§ Problem statement: Given the records below, pull every line with the word "agent" into the answer.

§ Records to use:
= = = = = = =
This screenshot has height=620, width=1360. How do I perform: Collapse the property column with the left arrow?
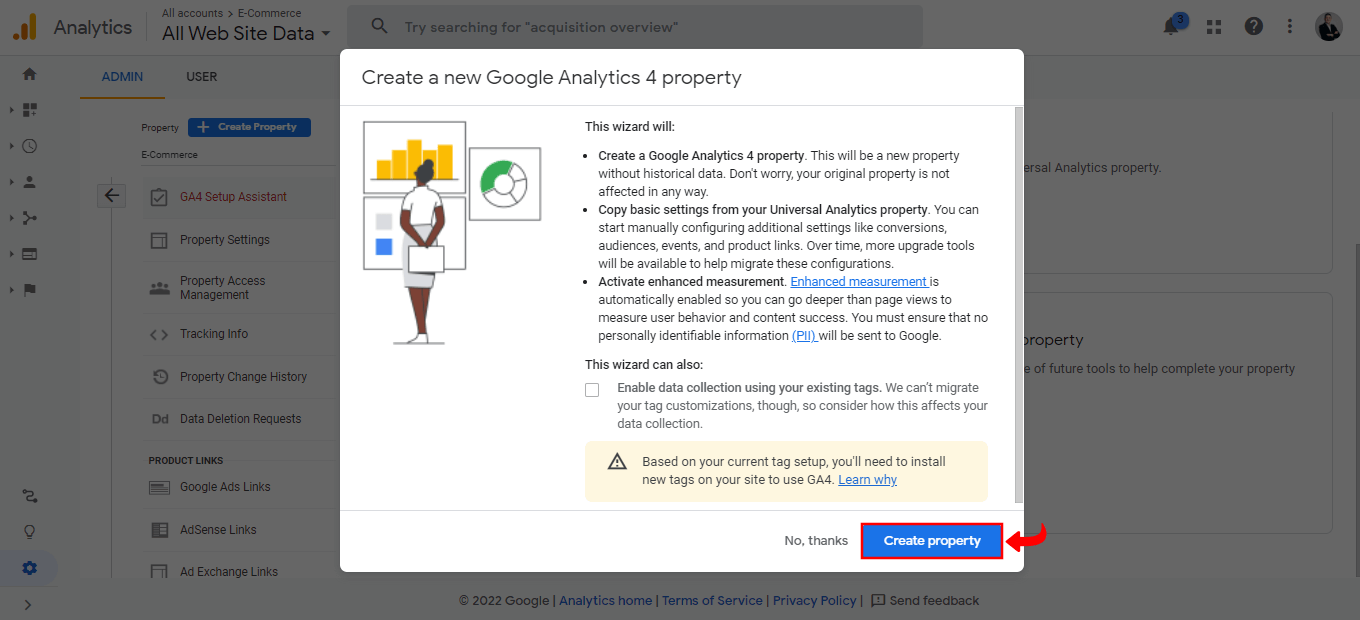click(x=111, y=195)
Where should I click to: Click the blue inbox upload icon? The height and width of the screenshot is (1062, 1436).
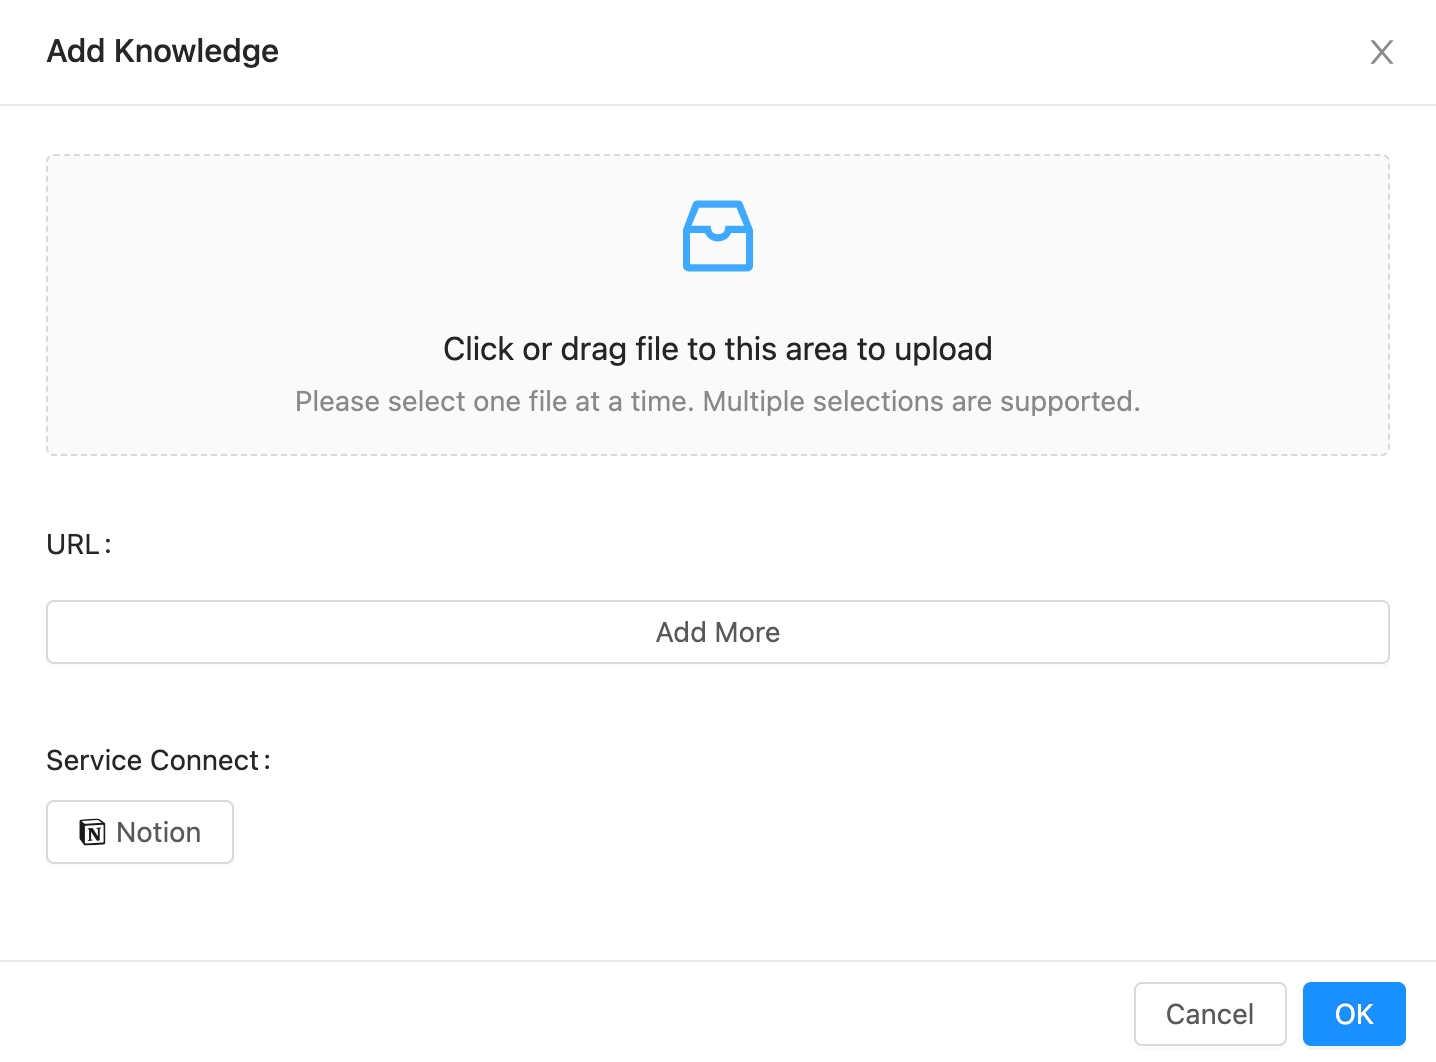click(x=717, y=236)
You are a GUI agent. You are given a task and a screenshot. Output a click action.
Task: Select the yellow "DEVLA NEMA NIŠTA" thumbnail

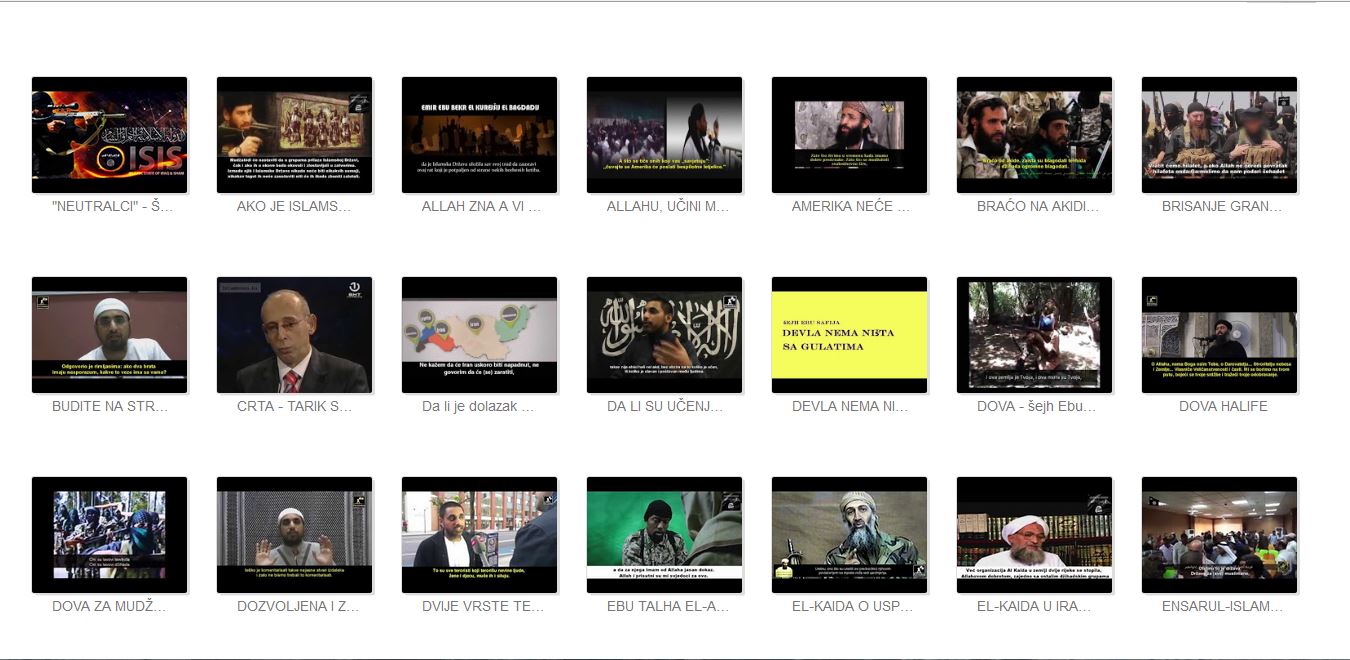pyautogui.click(x=849, y=335)
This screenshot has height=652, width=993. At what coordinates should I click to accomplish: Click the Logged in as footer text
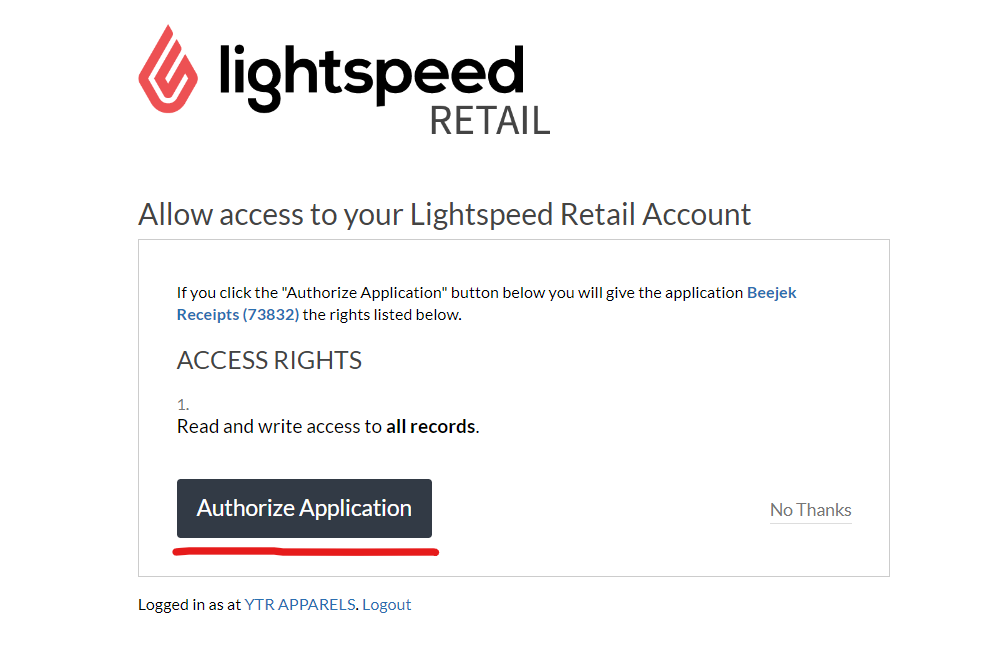[x=188, y=604]
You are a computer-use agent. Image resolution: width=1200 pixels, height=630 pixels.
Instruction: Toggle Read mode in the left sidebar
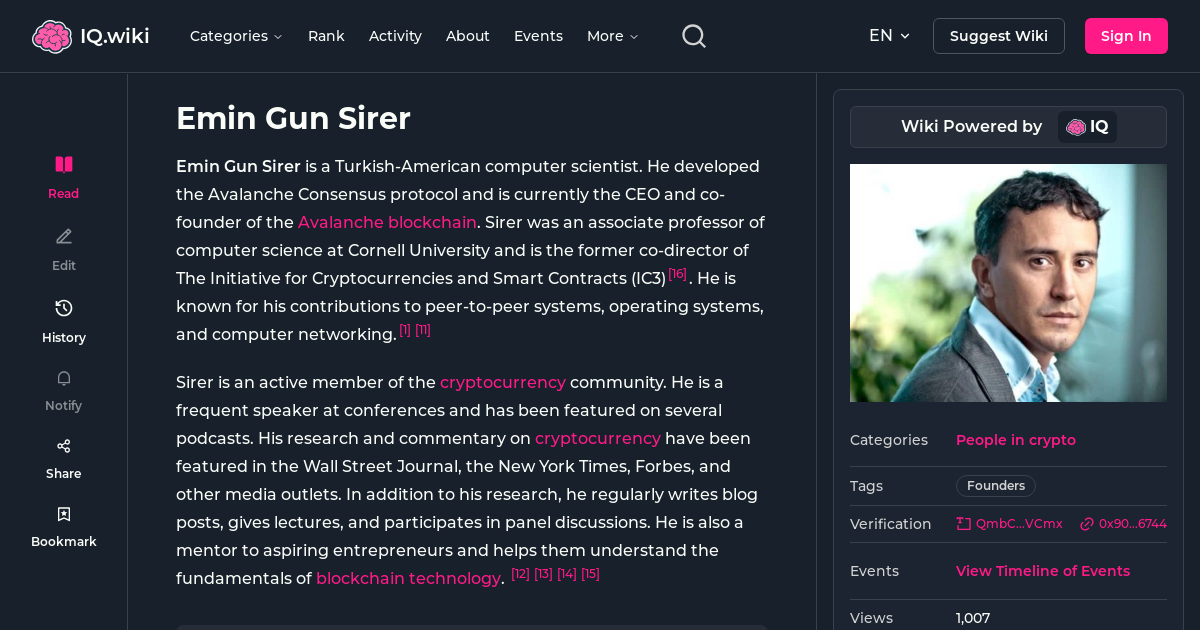[x=63, y=176]
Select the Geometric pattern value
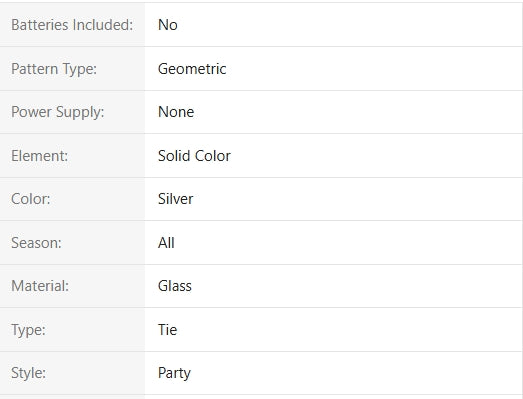This screenshot has height=399, width=523. [x=192, y=69]
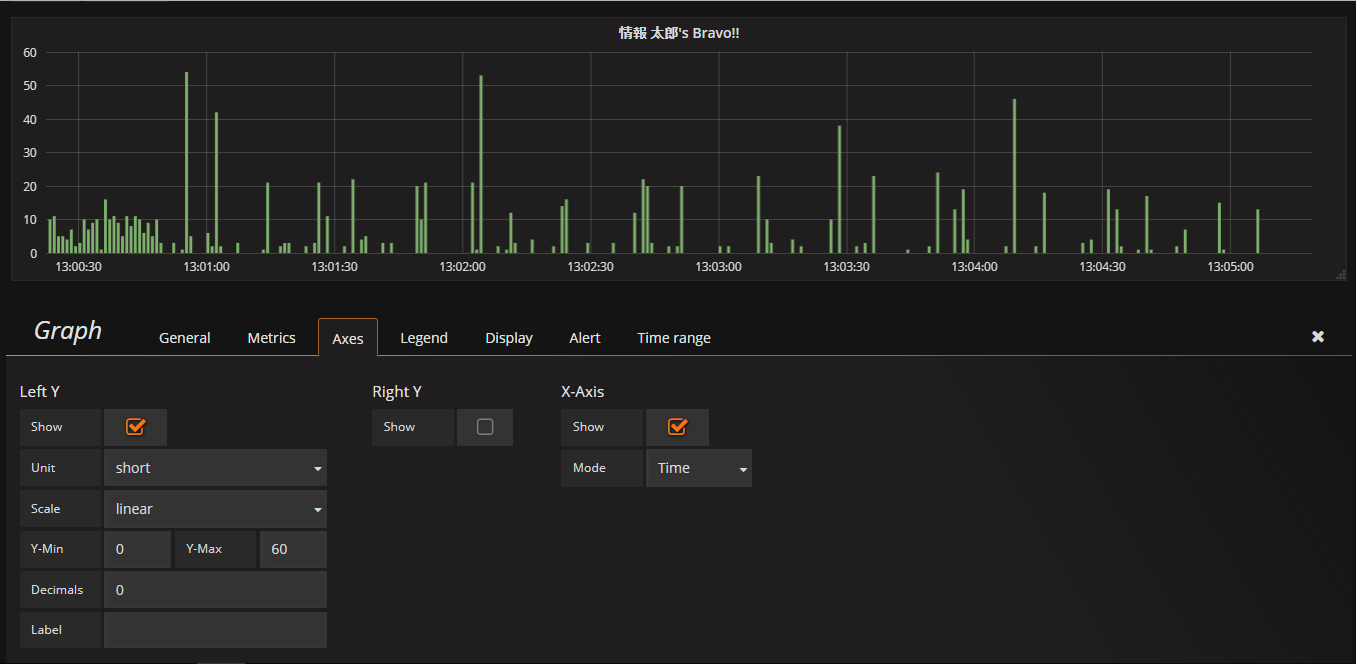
= = = = = = =
§ Exercise response:
You are a GUI agent. You are given a task and a screenshot. Output a click action.
You are a computer-use agent. Image resolution: width=1200 pixels, height=630 pixels.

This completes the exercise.